*Exercise brief*. Copy the following records line for line, with nothing changed.

*Data for processing*.
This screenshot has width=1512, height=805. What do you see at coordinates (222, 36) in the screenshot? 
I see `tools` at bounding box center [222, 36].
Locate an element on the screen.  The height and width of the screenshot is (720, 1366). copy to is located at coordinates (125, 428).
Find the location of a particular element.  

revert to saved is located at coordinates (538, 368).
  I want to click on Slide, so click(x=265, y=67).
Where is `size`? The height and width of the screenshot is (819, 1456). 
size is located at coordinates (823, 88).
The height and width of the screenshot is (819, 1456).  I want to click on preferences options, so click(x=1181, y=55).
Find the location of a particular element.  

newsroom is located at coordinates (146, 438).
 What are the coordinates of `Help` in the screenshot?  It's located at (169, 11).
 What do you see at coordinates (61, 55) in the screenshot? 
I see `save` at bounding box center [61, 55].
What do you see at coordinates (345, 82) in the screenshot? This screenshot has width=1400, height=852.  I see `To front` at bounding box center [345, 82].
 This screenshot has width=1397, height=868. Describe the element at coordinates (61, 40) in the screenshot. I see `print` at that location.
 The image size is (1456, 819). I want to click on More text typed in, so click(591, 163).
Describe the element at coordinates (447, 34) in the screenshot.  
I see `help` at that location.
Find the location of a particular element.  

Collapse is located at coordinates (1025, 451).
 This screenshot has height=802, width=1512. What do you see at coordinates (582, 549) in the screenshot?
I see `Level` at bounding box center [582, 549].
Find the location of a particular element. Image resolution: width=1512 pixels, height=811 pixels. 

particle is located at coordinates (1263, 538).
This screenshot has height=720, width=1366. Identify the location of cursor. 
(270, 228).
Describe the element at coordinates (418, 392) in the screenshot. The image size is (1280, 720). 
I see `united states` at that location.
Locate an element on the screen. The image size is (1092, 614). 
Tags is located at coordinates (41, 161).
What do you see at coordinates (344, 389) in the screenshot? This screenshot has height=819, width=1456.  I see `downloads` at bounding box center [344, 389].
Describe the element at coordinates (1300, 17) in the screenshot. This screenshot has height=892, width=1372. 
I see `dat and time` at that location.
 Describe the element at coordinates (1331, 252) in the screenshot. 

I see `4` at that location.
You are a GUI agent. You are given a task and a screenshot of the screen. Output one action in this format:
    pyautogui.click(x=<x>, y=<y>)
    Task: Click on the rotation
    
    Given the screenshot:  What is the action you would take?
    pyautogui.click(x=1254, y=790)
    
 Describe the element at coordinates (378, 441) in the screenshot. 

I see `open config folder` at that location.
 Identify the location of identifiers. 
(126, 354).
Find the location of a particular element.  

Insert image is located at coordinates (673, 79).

*Full solution*.
This screenshot has width=1512, height=805. What do you see at coordinates (222, 36) in the screenshot? 
I see `tools` at bounding box center [222, 36].
Locate an element on the screen.  The height and width of the screenshot is (720, 1366). copy to is located at coordinates (125, 428).
Find the location of a particular element.  

revert to saved is located at coordinates (538, 368).
  I want to click on Slide, so click(x=265, y=67).
Where is `size`? The height and width of the screenshot is (819, 1456). 
size is located at coordinates (823, 88).
The height and width of the screenshot is (819, 1456).  I want to click on preferences options, so click(x=1181, y=55).
Find the location of a particular element.  

newsroom is located at coordinates (146, 438).
 What are the coordinates of `Help` in the screenshot?  It's located at (169, 11).
 What do you see at coordinates (61, 55) in the screenshot? 
I see `save` at bounding box center [61, 55].
What do you see at coordinates (345, 82) in the screenshot? This screenshot has width=1400, height=852.  I see `To front` at bounding box center [345, 82].
 This screenshot has width=1397, height=868. Describe the element at coordinates (61, 40) in the screenshot. I see `print` at that location.
 The image size is (1456, 819). I want to click on More text typed in, so click(591, 163).
Describe the element at coordinates (447, 34) in the screenshot.  
I see `help` at that location.
Find the location of a particular element.  

Collapse is located at coordinates (1025, 451).
 This screenshot has height=802, width=1512. What do you see at coordinates (582, 549) in the screenshot?
I see `Level` at bounding box center [582, 549].
Find the location of a particular element. Image resolution: width=1512 pixels, height=811 pixels. 

particle is located at coordinates (1263, 538).
This screenshot has height=720, width=1366. Identify the location of cursor. 
(270, 228).
Describe the element at coordinates (418, 392) in the screenshot. The image size is (1280, 720). 
I see `united states` at that location.
Locate an element on the screen. The image size is (1092, 614). 
Tags is located at coordinates (41, 161).
What do you see at coordinates (344, 389) in the screenshot? This screenshot has height=819, width=1456.  I see `downloads` at bounding box center [344, 389].
Describe the element at coordinates (1300, 17) in the screenshot. This screenshot has height=892, width=1372. 
I see `dat and time` at that location.
 Describe the element at coordinates (1331, 252) in the screenshot. 

I see `4` at that location.
You are a GUI agent. You are given a task and a screenshot of the screen. Output one action in this format:
    pyautogui.click(x=<x>, y=<y>)
    Task: Click on the rotation
    
    Given the screenshot:  What is the action you would take?
    pyautogui.click(x=1254, y=790)
    
 Describe the element at coordinates (378, 441) in the screenshot. 

I see `open config folder` at that location.
 Identify the location of identifiers. 
(126, 354).
Find the location of a particular element.  

Insert image is located at coordinates (673, 79).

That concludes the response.